-- Assignment --
Return the lines from the line containing "Given: Close the Kill Report window" onward. Each must match exactly, and the last line of the listing below must be included.

-- Data to process --
|---|

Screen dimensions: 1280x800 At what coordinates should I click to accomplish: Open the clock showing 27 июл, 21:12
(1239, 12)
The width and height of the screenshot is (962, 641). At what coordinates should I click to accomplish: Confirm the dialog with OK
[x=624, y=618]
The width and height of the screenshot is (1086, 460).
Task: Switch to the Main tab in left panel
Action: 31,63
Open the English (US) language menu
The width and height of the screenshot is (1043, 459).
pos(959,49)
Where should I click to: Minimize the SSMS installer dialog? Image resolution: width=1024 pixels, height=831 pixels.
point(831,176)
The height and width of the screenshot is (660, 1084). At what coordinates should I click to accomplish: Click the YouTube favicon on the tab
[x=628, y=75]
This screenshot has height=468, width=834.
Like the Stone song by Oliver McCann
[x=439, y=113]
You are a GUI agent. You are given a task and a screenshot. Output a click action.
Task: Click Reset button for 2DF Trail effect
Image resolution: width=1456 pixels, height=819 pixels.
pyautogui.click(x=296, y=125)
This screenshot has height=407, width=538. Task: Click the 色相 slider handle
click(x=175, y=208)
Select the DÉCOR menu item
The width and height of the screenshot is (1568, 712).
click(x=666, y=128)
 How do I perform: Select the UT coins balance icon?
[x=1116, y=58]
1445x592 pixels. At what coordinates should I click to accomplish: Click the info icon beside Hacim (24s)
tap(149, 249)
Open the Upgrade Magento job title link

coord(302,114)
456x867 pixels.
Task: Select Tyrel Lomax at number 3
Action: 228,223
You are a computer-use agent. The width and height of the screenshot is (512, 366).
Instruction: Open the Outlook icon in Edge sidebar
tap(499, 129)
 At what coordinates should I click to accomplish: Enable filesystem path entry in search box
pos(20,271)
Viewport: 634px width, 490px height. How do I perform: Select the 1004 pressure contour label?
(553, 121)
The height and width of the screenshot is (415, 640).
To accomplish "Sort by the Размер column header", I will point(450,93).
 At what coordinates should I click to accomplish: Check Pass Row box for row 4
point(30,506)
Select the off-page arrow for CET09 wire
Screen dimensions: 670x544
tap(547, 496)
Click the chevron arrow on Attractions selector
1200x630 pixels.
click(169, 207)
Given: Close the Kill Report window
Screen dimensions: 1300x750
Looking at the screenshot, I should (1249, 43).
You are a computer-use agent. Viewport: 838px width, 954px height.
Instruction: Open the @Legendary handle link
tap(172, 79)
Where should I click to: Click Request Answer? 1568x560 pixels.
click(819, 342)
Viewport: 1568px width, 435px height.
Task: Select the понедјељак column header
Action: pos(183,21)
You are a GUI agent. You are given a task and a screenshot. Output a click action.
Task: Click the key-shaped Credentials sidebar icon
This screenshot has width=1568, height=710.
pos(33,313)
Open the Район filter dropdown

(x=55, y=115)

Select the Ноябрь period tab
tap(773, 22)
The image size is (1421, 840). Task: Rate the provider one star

|---|

-- Response for this exercise --
Given: Close the Kill Report window
Screen dimensions: 1300x750
Looking at the screenshot, I should (1249, 43).
You are a computer-use agent. Viewport: 838px width, 954px height.
Instruction: Open the @Legendary handle link
tap(172, 79)
Where should I click to: Click Request Answer? 1568x560 pixels.
click(819, 342)
Viewport: 1568px width, 435px height.
Task: Select the понедјељак column header
Action: pos(183,21)
You are a GUI agent. You are given a task and a screenshot. Output a click action.
Task: Click the key-shaped Credentials sidebar icon
This screenshot has width=1568, height=710.
pos(33,313)
Open the Район filter dropdown

(x=55, y=115)

Select the Ноябрь period tab
tap(773, 22)
The image size is (1421, 840). Task: Rate the provider one star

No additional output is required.